■ **RECORDS FOR THE EXERCISE**
☆ ☆ ☆ ☆

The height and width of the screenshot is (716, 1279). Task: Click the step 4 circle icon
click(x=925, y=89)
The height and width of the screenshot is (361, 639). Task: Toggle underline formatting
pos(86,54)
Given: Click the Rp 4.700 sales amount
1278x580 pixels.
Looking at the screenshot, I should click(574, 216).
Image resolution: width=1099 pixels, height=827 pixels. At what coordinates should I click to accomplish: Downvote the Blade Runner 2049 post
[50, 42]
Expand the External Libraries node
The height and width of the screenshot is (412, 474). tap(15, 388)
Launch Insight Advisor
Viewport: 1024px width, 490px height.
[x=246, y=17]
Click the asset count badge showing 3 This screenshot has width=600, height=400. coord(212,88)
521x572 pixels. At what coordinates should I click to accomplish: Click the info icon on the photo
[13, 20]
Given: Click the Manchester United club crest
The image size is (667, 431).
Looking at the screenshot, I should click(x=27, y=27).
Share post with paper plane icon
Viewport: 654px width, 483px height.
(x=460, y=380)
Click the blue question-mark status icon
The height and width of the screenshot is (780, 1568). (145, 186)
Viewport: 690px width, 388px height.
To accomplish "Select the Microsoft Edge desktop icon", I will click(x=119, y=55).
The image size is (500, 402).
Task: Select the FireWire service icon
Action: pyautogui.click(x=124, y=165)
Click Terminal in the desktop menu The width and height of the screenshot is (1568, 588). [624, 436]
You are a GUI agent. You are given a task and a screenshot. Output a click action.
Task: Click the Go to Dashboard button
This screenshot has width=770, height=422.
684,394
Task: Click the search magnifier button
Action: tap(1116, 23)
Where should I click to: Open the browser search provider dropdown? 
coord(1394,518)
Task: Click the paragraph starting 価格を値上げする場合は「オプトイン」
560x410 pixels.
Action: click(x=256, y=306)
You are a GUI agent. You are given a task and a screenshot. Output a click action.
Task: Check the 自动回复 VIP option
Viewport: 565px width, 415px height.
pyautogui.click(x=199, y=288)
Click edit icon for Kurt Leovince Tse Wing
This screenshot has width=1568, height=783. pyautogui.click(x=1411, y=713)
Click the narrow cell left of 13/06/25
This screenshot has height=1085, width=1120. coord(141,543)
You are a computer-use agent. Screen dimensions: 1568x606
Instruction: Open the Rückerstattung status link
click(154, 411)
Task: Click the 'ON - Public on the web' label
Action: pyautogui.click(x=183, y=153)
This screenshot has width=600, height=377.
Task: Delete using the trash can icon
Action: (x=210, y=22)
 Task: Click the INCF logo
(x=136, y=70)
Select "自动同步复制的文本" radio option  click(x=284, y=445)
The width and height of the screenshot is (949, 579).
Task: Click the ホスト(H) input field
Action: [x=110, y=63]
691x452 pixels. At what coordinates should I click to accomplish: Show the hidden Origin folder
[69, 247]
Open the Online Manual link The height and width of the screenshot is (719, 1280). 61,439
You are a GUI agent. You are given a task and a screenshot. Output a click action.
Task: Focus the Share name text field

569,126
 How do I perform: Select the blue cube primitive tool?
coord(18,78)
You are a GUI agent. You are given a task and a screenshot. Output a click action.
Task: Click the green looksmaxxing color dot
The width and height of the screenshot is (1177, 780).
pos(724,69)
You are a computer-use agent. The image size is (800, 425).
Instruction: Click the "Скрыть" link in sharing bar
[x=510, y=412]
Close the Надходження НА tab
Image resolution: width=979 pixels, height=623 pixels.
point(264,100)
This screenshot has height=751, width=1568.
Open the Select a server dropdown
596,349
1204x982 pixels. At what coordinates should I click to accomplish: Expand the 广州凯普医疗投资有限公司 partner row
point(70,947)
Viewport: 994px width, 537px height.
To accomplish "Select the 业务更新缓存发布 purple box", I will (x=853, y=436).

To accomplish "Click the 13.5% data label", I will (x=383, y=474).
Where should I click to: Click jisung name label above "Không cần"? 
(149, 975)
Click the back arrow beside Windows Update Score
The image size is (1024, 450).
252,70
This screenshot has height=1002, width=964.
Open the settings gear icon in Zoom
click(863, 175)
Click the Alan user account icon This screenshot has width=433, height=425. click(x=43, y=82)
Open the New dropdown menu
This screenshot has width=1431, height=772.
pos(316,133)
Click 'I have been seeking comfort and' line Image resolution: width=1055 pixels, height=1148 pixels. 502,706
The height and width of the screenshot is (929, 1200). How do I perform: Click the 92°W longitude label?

☆ ☆ ☆ ☆

■ **WHAT THE TASK ASKS**
Each line of the data is to be retyped exactly.

■ **EXERCISE OUTPUT**
The height and width of the screenshot is (716, 1279). Task: Click the step 4 circle icon
click(x=925, y=89)
The height and width of the screenshot is (361, 639). Task: Toggle underline formatting
pos(86,54)
Given: Click the Rp 4.700 sales amount
1278x580 pixels.
Looking at the screenshot, I should click(574, 216).
Image resolution: width=1099 pixels, height=827 pixels. At what coordinates should I click to accomplish: Downvote the Blade Runner 2049 post
[50, 42]
Expand the External Libraries node
The height and width of the screenshot is (412, 474). tap(15, 388)
Launch Insight Advisor
Viewport: 1024px width, 490px height.
[x=246, y=17]
Click the asset count badge showing 3 This screenshot has width=600, height=400. coord(212,88)
521x572 pixels. At what coordinates should I click to accomplish: Click the info icon on the photo
[13, 20]
Given: Click the Manchester United club crest
The image size is (667, 431).
Looking at the screenshot, I should click(x=27, y=27).
Share post with paper plane icon
Viewport: 654px width, 483px height.
(x=460, y=380)
Click the blue question-mark status icon
The height and width of the screenshot is (780, 1568). (145, 186)
Viewport: 690px width, 388px height.
To accomplish "Select the Microsoft Edge desktop icon", I will click(x=119, y=55).
The image size is (500, 402).
Task: Select the FireWire service icon
Action: pyautogui.click(x=124, y=165)
Click Terminal in the desktop menu The width and height of the screenshot is (1568, 588). [624, 436]
You are a GUI agent. You are given a task and a screenshot. Output a click action.
Task: Click the Go to Dashboard button
This screenshot has width=770, height=422.
684,394
Task: Click the search magnifier button
Action: tap(1116, 23)
Where should I click to: Open the browser search provider dropdown? 
coord(1394,518)
Task: Click the paragraph starting 価格を値上げする場合は「オプトイン」
560x410 pixels.
Action: click(x=256, y=306)
You are a GUI agent. You are given a task and a screenshot. Output a click action.
Task: Check the 自动回复 VIP option
Viewport: 565px width, 415px height.
pyautogui.click(x=199, y=288)
Click edit icon for Kurt Leovince Tse Wing
This screenshot has width=1568, height=783. pyautogui.click(x=1411, y=713)
Click the narrow cell left of 13/06/25
This screenshot has height=1085, width=1120. coord(141,543)
You are a computer-use agent. Screen dimensions: 1568x606
Instruction: Open the Rückerstattung status link
click(154, 411)
Task: Click the 'ON - Public on the web' label
Action: pyautogui.click(x=183, y=153)
This screenshot has width=600, height=377.
Task: Delete using the trash can icon
Action: (x=210, y=22)
 Task: Click the INCF logo
(x=136, y=70)
Select "自动同步复制的文本" radio option  click(x=284, y=445)
The width and height of the screenshot is (949, 579).
Task: Click the ホスト(H) input field
Action: [x=110, y=63]
691x452 pixels. At what coordinates should I click to accomplish: Show the hidden Origin folder
[69, 247]
Open the Online Manual link The height and width of the screenshot is (719, 1280). 61,439
You are a GUI agent. You are given a task and a screenshot. Output a click action.
Task: Focus the Share name text field

569,126
 How do I perform: Select the blue cube primitive tool?
coord(18,78)
You are a GUI agent. You are given a task and a screenshot. Output a click action.
Task: Click the green looksmaxxing color dot
The width and height of the screenshot is (1177, 780).
pos(724,69)
You are a computer-use agent. The image size is (800, 425).
Instruction: Click the "Скрыть" link in sharing bar
[x=510, y=412]
Close the Надходження НА tab
Image resolution: width=979 pixels, height=623 pixels.
point(264,100)
This screenshot has height=751, width=1568.
Open the Select a server dropdown
596,349
1204x982 pixels. At what coordinates should I click to accomplish: Expand the 广州凯普医疗投资有限公司 partner row
point(70,947)
Viewport: 994px width, 537px height.
To accomplish "Select the 业务更新缓存发布 purple box", I will (x=853, y=436).

To accomplish "Click the 13.5% data label", I will (x=383, y=474).
Where should I click to: Click jisung name label above "Không cần"? 
(149, 975)
Click the back arrow beside Windows Update Score
The image size is (1024, 450).
252,70
This screenshot has height=1002, width=964.
Open the settings gear icon in Zoom
click(863, 175)
Click the Alan user account icon This screenshot has width=433, height=425. click(x=43, y=82)
Open the New dropdown menu
This screenshot has width=1431, height=772.
pos(316,133)
Click 'I have been seeking comfort and' line Image resolution: width=1055 pixels, height=1148 pixels. 502,706
The height and width of the screenshot is (929, 1200). How do I perform: Click the 92°W longitude label?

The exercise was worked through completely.